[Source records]
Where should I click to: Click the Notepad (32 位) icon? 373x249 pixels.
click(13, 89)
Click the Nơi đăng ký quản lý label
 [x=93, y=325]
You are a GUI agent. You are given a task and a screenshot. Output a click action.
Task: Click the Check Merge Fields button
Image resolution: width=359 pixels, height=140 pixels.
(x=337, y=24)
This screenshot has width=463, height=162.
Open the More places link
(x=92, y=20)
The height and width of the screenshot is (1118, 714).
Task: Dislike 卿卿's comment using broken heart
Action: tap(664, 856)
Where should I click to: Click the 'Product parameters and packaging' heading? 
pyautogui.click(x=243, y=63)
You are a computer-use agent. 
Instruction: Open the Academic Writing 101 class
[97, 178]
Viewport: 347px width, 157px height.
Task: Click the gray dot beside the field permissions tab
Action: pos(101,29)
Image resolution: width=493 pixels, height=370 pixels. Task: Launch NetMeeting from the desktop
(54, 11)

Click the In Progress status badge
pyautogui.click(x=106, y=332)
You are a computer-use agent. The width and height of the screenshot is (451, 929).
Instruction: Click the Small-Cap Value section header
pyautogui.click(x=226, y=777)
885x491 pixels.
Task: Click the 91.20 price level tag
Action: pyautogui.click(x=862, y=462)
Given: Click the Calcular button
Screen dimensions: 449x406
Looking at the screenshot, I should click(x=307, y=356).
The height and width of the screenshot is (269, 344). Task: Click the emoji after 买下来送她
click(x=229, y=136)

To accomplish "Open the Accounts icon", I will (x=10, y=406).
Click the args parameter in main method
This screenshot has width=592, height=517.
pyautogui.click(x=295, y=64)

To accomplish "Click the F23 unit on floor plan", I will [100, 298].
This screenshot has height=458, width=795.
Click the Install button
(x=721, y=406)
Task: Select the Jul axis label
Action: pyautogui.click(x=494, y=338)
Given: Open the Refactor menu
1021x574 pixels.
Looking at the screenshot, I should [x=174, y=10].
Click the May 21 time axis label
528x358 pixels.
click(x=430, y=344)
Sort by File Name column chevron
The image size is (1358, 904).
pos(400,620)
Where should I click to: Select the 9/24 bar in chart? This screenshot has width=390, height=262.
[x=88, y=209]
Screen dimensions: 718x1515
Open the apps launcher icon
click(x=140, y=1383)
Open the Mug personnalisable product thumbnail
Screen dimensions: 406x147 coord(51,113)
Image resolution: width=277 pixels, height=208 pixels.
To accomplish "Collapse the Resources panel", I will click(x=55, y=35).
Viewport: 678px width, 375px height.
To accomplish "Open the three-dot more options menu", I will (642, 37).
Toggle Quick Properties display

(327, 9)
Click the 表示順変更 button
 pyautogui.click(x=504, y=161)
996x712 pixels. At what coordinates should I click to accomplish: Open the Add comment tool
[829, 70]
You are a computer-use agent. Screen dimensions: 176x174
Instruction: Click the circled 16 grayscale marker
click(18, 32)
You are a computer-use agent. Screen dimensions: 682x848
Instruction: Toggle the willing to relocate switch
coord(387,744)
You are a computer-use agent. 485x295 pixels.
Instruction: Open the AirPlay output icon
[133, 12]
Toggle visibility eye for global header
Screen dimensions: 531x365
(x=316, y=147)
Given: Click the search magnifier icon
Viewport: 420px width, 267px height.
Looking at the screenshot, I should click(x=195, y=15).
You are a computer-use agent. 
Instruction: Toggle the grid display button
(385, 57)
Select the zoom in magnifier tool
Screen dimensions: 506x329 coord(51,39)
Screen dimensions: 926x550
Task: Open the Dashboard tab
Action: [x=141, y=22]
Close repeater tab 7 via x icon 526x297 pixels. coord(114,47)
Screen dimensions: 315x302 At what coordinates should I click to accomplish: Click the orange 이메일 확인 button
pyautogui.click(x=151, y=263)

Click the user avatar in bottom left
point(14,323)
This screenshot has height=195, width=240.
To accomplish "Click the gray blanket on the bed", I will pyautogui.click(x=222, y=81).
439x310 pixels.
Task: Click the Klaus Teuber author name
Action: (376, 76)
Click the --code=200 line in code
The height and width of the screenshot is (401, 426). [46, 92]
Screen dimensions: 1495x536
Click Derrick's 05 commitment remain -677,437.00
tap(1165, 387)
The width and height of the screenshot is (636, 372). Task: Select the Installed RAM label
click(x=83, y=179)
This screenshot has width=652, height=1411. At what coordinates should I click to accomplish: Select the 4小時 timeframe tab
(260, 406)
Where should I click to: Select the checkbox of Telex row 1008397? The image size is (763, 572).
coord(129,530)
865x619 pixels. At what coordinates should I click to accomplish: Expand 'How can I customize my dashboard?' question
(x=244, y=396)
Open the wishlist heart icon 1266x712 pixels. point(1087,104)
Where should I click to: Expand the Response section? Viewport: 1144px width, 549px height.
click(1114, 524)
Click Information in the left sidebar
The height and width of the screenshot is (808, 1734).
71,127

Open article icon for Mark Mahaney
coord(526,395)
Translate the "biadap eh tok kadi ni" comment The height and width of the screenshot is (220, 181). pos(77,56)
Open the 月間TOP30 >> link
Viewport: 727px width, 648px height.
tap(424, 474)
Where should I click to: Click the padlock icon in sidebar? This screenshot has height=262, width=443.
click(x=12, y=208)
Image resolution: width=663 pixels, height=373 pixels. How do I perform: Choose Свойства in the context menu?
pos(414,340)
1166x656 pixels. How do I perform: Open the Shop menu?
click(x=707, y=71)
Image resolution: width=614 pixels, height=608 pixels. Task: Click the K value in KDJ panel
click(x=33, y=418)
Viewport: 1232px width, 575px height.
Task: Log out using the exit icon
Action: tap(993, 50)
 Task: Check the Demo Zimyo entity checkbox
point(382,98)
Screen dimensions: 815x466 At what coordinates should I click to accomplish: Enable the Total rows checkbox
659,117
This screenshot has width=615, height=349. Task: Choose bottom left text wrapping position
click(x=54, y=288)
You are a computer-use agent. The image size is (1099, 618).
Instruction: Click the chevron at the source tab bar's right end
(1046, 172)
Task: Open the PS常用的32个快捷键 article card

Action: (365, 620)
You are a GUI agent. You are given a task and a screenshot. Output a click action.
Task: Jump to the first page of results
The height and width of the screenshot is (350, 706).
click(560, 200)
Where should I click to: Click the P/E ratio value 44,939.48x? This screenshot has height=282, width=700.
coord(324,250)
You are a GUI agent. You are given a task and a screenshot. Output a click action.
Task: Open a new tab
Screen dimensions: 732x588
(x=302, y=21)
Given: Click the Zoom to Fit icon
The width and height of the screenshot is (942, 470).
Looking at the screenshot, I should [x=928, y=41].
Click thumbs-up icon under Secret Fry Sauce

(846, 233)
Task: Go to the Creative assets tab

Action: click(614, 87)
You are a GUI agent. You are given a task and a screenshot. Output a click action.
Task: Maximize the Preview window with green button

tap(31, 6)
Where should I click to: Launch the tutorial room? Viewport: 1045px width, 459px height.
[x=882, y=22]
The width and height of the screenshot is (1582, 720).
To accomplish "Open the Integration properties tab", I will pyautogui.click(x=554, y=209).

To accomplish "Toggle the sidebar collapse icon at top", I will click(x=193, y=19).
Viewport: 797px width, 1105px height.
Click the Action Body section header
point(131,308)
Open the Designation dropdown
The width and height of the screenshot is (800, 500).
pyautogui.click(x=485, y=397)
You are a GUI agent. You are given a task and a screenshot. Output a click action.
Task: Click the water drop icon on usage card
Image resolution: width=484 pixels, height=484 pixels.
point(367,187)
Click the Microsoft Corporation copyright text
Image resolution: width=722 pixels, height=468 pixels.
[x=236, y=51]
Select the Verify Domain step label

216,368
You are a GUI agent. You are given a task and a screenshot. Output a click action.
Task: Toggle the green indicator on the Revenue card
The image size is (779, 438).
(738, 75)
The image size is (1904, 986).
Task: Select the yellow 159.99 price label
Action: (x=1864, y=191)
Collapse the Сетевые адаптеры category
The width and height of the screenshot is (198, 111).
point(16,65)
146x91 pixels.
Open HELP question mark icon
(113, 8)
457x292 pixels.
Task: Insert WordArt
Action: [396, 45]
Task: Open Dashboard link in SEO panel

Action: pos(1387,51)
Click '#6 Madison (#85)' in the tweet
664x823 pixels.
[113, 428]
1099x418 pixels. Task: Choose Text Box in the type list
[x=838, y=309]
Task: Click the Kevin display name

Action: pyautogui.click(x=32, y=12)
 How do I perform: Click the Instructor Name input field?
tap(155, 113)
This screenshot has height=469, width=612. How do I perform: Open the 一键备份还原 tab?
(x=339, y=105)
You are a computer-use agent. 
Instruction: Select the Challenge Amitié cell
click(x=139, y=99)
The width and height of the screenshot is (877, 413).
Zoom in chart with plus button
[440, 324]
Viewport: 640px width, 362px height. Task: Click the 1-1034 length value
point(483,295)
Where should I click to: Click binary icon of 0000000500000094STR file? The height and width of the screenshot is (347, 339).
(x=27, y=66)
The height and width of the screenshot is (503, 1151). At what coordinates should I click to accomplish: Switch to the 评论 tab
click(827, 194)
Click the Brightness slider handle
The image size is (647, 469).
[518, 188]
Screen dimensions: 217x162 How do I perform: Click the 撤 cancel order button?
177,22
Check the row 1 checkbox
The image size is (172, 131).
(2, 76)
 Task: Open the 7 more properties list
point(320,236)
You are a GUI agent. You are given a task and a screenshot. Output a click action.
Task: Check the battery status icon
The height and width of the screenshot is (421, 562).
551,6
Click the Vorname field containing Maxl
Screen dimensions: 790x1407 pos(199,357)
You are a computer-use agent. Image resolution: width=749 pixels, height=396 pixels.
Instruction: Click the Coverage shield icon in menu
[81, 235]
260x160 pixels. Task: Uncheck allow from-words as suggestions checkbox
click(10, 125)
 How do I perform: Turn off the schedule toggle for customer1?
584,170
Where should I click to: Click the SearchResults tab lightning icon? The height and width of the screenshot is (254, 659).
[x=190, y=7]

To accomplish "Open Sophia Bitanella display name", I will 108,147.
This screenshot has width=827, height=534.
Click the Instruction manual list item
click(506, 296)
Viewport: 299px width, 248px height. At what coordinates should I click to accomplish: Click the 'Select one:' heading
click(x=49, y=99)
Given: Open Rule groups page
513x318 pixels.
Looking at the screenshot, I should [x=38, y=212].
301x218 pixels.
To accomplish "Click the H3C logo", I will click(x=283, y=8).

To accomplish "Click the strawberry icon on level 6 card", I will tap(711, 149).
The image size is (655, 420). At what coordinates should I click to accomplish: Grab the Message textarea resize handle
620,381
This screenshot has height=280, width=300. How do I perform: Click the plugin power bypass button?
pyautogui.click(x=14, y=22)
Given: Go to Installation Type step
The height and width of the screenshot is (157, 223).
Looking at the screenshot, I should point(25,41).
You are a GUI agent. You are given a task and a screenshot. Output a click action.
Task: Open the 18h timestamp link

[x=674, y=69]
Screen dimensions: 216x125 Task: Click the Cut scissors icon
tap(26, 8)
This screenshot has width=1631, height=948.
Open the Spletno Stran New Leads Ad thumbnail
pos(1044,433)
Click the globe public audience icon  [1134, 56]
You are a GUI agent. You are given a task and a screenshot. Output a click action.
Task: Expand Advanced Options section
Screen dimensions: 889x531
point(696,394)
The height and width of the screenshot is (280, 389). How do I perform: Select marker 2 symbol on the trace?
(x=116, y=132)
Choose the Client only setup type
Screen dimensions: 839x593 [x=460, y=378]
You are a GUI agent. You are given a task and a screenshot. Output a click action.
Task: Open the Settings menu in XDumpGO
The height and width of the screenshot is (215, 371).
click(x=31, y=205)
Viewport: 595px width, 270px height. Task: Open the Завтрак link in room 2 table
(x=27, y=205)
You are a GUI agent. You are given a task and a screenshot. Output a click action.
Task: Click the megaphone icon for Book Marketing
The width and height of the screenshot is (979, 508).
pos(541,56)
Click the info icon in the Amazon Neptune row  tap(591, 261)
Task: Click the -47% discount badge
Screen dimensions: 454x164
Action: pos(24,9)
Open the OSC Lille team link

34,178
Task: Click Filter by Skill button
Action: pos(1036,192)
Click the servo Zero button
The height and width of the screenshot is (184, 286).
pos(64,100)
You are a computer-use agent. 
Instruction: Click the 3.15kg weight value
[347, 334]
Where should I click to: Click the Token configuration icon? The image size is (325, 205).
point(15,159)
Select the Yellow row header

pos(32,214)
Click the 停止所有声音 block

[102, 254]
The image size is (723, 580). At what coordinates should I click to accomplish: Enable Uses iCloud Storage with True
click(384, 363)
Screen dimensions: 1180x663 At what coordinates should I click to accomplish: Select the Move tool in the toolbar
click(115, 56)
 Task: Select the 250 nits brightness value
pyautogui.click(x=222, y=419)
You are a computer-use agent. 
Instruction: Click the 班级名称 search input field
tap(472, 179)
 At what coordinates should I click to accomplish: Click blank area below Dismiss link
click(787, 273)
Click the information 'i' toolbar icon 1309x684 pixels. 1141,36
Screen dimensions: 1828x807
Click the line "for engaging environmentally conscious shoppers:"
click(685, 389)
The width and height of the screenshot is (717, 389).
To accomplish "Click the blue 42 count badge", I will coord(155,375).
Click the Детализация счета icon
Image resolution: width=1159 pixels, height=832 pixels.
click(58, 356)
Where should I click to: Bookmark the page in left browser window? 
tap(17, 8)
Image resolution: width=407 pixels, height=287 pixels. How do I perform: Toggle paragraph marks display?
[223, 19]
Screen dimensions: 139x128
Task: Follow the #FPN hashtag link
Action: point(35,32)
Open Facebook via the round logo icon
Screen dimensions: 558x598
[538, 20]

*Aim of the exercise*
What lines above hold the word "logo"? List them all.

*Exercise solution*
To accomplish "Click the H3C logo", I will click(x=283, y=8).
Open Facebook via the round logo icon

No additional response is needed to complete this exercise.